LR : Aujourd’hui dans le secteur de l’immobilier, pour arriver à avoir des programmes favorables au vivant, il faut une approche globale qui regarde l’ensemble des paramètres. Novabuild envisage de proposer un indicateur global : ramener chaque ville, chaque territoire à un indicateur eu égard aux émissions carbone/pollution atmosphérique par mètre carré livré et par taux de biodiversité dégradée qui est très liée avec le nombre de ressources consommées. On aurait ainsi une vision claire des villes qui ont compris la stratégie 2050, qui préparent leurs citoyens à vivre dans des villes vivables, et aussi une vision claire sur les villes qui n’ont pas compris, qui sont encore dans une course effrénée et qui a mon avis vont se tirer une balle dans le pied à terme. La course à la construction et à la densification sans regarder cela est une course mortifère.
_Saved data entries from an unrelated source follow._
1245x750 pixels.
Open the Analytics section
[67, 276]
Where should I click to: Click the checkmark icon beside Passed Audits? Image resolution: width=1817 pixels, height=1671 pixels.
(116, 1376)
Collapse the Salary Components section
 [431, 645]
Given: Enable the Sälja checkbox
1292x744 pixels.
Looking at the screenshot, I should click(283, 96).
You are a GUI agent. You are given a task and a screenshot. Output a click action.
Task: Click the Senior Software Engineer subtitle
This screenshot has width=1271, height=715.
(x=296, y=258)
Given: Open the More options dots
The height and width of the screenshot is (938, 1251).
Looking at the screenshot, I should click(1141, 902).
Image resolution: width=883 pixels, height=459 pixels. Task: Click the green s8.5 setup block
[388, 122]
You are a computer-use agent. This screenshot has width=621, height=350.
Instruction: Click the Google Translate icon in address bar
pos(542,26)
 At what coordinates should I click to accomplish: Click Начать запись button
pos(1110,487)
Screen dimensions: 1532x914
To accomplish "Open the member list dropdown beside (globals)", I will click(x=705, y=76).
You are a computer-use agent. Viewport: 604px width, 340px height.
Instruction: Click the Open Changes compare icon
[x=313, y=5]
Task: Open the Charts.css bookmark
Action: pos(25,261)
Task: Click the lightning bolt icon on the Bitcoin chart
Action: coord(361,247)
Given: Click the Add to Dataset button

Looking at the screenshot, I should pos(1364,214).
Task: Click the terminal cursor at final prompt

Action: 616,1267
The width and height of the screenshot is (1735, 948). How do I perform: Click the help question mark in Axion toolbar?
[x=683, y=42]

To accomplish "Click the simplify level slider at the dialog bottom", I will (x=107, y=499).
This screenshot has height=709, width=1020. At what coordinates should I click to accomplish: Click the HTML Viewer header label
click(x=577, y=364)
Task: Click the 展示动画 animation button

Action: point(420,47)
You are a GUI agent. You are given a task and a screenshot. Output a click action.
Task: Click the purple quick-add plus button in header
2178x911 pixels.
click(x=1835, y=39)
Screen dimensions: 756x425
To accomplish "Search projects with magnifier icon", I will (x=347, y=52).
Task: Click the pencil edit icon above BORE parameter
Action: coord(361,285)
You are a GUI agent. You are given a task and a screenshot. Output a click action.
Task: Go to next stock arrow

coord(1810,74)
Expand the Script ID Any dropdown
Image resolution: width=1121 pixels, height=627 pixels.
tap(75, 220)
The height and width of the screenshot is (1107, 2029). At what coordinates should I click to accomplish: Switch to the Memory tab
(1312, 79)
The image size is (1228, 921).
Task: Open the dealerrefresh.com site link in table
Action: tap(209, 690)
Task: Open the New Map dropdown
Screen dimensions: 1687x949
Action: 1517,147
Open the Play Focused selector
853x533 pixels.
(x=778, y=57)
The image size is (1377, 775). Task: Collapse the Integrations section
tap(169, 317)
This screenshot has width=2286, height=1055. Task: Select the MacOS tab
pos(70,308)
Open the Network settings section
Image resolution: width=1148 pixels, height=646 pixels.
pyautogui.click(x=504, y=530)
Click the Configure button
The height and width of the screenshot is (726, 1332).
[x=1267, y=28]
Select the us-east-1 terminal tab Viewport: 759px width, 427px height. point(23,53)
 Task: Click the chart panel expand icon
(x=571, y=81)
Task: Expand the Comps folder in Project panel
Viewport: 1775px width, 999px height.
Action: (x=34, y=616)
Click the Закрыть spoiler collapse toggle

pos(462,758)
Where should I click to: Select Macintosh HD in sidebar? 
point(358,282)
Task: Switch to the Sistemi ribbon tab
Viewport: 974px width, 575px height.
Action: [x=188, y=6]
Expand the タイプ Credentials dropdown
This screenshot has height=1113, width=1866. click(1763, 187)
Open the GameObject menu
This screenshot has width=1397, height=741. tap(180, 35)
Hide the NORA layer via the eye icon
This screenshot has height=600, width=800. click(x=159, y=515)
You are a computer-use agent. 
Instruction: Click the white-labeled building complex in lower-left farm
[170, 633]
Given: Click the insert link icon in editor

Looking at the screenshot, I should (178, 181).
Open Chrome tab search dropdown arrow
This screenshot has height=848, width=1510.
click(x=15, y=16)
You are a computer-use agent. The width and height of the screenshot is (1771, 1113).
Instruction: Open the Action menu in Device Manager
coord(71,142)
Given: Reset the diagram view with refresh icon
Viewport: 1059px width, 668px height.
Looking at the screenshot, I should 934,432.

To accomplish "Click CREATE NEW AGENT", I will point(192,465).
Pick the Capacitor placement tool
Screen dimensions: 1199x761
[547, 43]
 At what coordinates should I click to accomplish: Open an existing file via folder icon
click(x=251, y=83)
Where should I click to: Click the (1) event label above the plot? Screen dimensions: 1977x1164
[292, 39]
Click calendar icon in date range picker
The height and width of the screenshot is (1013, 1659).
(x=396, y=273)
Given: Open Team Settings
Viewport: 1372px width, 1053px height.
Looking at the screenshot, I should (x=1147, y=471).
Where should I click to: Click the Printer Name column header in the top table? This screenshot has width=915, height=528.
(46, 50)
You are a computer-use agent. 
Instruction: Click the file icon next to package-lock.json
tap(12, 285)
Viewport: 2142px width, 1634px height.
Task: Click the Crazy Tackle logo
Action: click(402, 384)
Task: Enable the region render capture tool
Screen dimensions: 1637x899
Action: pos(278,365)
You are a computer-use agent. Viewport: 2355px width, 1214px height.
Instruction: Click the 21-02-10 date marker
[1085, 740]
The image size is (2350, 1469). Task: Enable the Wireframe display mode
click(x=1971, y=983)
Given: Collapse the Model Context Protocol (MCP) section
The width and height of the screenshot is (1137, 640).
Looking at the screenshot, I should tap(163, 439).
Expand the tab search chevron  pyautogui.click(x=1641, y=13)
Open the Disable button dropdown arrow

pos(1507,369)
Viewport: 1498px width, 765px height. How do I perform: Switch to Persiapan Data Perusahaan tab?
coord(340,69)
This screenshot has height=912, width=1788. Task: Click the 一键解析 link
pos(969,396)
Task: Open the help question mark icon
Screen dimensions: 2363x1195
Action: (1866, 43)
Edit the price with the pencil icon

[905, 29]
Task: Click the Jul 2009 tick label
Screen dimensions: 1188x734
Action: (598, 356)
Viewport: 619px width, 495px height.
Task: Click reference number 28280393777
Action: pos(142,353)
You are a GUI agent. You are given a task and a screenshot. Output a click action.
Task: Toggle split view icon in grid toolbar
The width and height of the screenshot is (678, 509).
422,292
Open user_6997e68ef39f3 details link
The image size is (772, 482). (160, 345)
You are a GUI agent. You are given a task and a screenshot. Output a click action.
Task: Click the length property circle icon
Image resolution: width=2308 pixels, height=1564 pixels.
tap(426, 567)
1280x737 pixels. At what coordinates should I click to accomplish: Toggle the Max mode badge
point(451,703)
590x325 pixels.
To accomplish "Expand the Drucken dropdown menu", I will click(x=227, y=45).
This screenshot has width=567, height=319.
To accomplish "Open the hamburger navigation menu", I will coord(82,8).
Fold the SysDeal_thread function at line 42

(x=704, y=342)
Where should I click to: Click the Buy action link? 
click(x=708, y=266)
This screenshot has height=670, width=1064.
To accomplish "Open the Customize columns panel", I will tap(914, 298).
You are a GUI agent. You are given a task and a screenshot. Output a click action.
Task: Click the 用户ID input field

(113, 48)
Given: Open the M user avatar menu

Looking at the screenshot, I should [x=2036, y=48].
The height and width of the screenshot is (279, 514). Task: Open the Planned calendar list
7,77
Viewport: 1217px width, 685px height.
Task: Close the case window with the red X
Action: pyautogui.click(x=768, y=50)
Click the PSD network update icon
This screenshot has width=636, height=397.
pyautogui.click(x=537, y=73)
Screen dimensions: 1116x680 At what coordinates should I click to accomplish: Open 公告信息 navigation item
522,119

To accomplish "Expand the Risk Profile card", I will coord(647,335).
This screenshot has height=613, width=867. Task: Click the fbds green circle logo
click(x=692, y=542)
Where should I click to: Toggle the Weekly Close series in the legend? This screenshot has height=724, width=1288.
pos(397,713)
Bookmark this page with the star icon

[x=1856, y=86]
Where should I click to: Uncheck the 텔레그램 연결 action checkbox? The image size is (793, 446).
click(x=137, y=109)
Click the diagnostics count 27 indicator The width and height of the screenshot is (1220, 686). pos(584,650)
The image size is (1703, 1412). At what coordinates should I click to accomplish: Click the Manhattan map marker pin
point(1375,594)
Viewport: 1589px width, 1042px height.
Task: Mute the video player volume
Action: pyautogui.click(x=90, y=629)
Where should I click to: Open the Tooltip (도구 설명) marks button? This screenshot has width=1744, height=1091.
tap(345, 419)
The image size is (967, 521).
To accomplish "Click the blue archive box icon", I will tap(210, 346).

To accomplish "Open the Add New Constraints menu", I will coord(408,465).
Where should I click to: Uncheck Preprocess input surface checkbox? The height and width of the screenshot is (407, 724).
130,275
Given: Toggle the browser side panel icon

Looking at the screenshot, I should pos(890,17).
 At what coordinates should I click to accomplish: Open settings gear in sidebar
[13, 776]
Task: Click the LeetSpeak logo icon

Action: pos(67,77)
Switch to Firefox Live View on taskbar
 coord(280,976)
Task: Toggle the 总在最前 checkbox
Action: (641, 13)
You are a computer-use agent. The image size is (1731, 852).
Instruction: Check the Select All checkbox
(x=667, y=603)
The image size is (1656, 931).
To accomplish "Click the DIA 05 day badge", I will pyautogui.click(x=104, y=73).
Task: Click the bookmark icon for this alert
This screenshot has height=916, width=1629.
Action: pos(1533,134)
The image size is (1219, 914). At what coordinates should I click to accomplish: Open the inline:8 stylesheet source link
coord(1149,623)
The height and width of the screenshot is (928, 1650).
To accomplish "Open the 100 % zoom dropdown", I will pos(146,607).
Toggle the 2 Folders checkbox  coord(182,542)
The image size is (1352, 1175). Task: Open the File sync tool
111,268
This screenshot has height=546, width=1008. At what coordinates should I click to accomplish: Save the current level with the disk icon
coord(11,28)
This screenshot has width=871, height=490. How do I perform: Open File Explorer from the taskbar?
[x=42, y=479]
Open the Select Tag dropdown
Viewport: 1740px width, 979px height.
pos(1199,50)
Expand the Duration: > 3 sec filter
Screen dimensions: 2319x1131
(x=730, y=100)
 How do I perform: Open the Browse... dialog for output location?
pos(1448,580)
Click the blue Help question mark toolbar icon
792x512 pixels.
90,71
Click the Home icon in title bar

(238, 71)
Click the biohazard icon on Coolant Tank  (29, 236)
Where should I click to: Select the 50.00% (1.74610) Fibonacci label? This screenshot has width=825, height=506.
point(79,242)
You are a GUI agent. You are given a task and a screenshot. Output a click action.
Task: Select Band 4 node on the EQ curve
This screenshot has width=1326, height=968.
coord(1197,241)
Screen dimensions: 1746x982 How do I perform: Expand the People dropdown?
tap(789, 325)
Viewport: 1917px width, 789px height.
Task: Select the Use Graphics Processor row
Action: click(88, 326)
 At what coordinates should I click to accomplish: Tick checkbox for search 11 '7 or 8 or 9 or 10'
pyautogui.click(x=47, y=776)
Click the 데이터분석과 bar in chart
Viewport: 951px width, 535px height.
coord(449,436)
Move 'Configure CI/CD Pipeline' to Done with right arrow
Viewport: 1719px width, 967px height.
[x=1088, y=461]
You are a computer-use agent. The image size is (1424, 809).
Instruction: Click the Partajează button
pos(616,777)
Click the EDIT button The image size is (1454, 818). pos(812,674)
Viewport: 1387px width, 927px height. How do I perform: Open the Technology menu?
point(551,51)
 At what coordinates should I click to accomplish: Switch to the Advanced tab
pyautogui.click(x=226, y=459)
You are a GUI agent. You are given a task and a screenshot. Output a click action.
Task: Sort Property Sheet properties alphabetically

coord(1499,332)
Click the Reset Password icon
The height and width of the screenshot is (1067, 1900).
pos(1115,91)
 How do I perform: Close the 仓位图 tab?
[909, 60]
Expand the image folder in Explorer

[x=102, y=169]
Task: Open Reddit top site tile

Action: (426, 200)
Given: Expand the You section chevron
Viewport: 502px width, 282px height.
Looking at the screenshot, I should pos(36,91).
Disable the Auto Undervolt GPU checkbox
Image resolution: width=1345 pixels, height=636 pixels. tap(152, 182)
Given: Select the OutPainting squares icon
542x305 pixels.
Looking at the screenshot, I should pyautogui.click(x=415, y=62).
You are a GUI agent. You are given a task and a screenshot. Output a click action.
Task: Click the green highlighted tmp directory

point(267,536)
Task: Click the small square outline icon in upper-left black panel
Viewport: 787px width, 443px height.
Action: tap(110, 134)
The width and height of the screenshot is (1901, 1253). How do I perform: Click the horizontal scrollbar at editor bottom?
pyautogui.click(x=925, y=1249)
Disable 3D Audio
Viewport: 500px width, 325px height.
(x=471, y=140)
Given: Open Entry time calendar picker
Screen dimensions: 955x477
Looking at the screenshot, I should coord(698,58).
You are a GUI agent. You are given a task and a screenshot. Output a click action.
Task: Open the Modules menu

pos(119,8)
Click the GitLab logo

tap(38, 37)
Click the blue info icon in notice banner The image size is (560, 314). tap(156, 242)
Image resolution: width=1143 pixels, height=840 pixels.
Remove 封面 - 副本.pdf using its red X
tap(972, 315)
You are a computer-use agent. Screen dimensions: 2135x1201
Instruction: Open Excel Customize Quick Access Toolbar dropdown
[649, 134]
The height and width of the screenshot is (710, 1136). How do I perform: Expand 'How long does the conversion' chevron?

MT : Par rapport à mon propos sur la fabrication des villes, de l’espace public, sur la renaturation, il y a des freins et éléments bloquants et on est peut-être un peu moins en avance pour l’application de ces sujets que dans le domaine du bâtiment et de la construction. Je pense que tout le monde n’a pas pris la mesure de la complexité, de ce que c’est que de recréer des écosystèmes : cela fait appel à des sciences dures, cela demande de mettre en place des savoir-faire. Cette complexité n’est pas suffisamment reconnue. Il faut qu’on puisse aller plus loin et sortir de quelques projets encore un peu militants pour passer à une phase où ça deviendrait une sorte de routine. Je reviendrai sur un sujet que vous abordiez : ce n’est pas tellement la planification qui m’intéresse mais j’ai toujours du goût pour les visions territoriales et je pense aussi qu’il est vraiment important de partager ces visions du devenir des territoires, et on sait à quel point les impacts et les dérèglements ne seront pas les mêmes partout. On a des climats très différents en France et donc il ne faut pas être dans la norme mais dans les spécificités. Rien de tel pour ça que de dessiner, avoir des cartographies sensibles, pour pouvoir embarquer largement, au-delà du monde professionnel. Il y a un terme que j’aime beaucoup – même s’il est effrayant - c’est le terme d’amnésie environnementale : l’homme contemporain, dans les villes, ne connaît et ne comprend plus rien au monde naturel et il y a donc cet enjeu de sensibilisation, d’éducation et aussi de responsabilisation beaucoup plus collective vis-à-vis du soin que l’on doit apporter à nos espaces de vie.
BH : Un constat : il nous faut absolument consolider les partenariats entre le public et le privé. Un objectif : le temps est un ennemi ; il faut passer des intentions, nombreuses aujourd’hui, volontaires, bienveillantes, au concret et à l’opérationnel. Un voeu : que l’ensemble des innovations, nombreuses mais encore trop ponctuelles dans les opérations deviennent des standards.